La Torre dell'Alchimista - La Torre dell'Alchimista


Comments:
After reading the hype surrounding this new release, I decided to buy a copy. La Torre dell'Alchimista have received alot of favorable reviews from the underground press, and they just recently played an East Coast Prog festival in 2002. But after the first spin, the music didn't really sound that impressive. My first impression was that although the musicians were top-notch, the themes and vocals were average compared to the classic Italian prog bands that they were being compared to. After repeated plays, though, something strange started to occur. The album quickly started to reveal its beauty, and after a good half-dozen plays I was hooked. All of the tracks here average 6 minutes each, and feature a group of musicians who are determined to keep the 1970s Italian prog movement alive.
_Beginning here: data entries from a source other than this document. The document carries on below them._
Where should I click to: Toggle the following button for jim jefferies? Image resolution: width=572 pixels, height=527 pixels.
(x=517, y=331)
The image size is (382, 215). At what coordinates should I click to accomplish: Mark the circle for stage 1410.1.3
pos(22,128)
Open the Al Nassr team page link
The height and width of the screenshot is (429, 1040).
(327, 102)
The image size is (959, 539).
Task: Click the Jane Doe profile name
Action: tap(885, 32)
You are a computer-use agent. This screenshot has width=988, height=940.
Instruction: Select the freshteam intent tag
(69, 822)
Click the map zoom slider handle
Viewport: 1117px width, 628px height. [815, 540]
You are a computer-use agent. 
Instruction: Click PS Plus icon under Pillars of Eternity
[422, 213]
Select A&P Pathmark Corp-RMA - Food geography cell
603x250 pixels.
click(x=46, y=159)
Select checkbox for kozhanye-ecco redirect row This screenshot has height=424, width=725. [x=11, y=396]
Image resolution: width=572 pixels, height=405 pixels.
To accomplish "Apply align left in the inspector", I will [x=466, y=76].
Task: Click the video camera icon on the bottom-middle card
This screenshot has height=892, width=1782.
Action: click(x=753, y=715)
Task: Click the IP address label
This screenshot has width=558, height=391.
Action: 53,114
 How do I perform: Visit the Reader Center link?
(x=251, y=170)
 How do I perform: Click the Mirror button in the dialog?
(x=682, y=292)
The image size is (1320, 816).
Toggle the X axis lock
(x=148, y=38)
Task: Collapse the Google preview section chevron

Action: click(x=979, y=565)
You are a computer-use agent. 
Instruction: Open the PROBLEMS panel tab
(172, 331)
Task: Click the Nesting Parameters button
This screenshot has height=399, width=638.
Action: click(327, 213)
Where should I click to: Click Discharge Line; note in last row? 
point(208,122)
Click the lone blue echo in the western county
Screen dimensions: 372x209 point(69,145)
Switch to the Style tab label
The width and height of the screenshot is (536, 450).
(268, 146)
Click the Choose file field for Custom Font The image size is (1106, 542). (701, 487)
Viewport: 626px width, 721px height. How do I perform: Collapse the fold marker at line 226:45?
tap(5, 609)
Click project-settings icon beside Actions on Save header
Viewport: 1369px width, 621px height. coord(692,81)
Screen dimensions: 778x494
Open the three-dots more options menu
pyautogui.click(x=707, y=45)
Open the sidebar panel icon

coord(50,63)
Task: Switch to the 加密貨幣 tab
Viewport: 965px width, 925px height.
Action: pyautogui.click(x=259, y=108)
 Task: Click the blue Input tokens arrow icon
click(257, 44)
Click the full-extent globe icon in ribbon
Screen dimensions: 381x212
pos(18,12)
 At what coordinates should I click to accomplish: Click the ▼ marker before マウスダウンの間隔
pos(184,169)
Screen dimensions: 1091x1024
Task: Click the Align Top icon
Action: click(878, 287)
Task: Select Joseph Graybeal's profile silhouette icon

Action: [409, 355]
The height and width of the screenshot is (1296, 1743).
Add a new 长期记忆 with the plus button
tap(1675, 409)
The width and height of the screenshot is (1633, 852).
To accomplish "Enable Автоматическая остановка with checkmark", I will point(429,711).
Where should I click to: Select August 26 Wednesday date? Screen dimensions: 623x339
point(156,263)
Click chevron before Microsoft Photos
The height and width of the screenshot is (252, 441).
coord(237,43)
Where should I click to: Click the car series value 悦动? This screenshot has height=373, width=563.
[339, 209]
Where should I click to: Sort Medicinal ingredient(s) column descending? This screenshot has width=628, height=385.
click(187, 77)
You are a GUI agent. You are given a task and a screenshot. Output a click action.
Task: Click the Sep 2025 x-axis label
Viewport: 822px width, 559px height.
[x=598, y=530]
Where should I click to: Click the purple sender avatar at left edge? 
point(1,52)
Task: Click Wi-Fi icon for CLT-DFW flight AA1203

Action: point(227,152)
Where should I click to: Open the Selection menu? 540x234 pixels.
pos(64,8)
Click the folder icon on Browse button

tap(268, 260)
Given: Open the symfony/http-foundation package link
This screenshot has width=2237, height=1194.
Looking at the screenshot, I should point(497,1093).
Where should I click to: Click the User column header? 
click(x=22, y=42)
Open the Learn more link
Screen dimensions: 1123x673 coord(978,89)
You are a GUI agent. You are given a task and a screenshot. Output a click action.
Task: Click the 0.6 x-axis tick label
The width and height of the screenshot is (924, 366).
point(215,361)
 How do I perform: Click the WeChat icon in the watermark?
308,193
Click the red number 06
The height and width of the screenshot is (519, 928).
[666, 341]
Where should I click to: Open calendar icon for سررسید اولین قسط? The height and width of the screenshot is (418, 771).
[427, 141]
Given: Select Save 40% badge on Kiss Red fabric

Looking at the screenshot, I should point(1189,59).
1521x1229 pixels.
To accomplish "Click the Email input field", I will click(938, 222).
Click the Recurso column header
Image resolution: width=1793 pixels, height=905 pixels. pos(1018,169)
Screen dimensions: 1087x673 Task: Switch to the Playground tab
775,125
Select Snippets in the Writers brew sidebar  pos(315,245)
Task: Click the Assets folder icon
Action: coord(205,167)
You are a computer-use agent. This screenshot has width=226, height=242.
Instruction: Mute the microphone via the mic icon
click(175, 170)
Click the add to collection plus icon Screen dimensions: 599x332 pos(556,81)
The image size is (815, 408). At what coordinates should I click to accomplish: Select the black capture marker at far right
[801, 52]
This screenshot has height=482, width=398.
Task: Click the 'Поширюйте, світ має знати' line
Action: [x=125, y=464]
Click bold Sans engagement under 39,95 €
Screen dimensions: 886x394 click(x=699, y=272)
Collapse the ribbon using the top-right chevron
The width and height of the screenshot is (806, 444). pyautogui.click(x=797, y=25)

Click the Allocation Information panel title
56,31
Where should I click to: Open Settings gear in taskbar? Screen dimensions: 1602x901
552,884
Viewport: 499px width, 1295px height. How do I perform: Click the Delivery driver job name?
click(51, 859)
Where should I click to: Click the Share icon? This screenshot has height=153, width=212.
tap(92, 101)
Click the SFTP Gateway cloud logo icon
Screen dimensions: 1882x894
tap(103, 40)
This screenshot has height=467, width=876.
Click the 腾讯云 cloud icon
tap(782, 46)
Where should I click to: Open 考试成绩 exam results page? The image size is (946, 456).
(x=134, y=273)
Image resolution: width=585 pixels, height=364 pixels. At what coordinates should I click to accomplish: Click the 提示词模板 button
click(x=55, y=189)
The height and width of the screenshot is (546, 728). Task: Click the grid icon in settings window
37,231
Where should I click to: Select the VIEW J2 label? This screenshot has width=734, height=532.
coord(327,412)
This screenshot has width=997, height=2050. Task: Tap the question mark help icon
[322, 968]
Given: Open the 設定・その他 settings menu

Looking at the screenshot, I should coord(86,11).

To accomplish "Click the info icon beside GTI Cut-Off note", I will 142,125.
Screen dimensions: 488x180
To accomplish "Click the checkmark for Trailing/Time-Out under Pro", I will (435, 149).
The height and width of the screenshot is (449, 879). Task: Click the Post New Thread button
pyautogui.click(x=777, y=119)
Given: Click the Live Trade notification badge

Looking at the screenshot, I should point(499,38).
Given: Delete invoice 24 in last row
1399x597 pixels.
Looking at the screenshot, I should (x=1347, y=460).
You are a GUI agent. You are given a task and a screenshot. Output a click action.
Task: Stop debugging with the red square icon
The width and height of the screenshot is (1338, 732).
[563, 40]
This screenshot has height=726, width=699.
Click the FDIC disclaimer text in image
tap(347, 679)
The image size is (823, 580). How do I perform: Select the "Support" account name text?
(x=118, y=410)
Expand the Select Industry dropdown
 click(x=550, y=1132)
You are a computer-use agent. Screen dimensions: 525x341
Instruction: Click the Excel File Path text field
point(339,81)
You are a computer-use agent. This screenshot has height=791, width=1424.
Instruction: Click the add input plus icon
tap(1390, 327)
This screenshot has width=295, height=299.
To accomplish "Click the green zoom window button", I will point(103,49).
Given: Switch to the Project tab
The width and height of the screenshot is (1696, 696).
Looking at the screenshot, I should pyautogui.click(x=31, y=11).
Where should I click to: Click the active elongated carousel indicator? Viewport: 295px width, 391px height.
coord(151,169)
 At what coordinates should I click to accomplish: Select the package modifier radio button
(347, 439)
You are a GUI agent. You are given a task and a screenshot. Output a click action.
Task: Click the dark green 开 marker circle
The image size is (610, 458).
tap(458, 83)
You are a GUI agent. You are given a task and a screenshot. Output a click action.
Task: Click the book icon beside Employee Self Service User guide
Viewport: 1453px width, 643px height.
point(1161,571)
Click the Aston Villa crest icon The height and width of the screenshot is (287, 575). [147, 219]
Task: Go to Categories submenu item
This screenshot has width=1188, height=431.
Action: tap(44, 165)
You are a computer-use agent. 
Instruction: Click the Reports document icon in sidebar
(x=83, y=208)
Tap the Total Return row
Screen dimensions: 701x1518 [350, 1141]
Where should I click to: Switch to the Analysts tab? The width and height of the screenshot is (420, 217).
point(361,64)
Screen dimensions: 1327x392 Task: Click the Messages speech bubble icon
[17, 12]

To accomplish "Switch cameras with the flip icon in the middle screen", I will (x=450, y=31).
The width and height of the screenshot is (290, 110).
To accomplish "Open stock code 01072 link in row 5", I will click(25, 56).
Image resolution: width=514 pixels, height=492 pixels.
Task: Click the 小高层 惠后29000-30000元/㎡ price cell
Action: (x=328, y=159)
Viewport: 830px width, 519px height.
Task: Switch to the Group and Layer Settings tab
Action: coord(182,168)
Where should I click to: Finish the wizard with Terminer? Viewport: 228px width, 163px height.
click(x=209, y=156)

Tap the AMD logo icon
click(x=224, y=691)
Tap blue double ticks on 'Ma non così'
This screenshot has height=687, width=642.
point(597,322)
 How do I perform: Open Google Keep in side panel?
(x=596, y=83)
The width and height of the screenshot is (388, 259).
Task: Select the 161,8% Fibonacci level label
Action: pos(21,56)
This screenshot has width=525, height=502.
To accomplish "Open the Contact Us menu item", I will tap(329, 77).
Although the music here rarely apes groups like Banco, Locanda Delle Fate, PFM, MO.DO., and Festa Mobile their influence is noticeable. I also hear hints of Änglagård, Bubu, and even Bacamarte during some of the instrumental sections. TDA's music is in the symphonic prog style. Most tracks feature playfully melodic interaction between hammond organ, Moog synth, flutes, acoustic guitar, bass, and drums. Vocals are present on 8 of the 9 tracks. And as unimpressive as the vocalist sounds at first, I quickly grew to like his voice and melodic style, although there is a 6-minute track entitled "Il Volo" which still sunk in. TDA managed to live up, somewhat, to the hype. If you do decide to check out TDA, keep in mind that they are not that impressive at first, though Italian progressive rock fans will find the music impressive.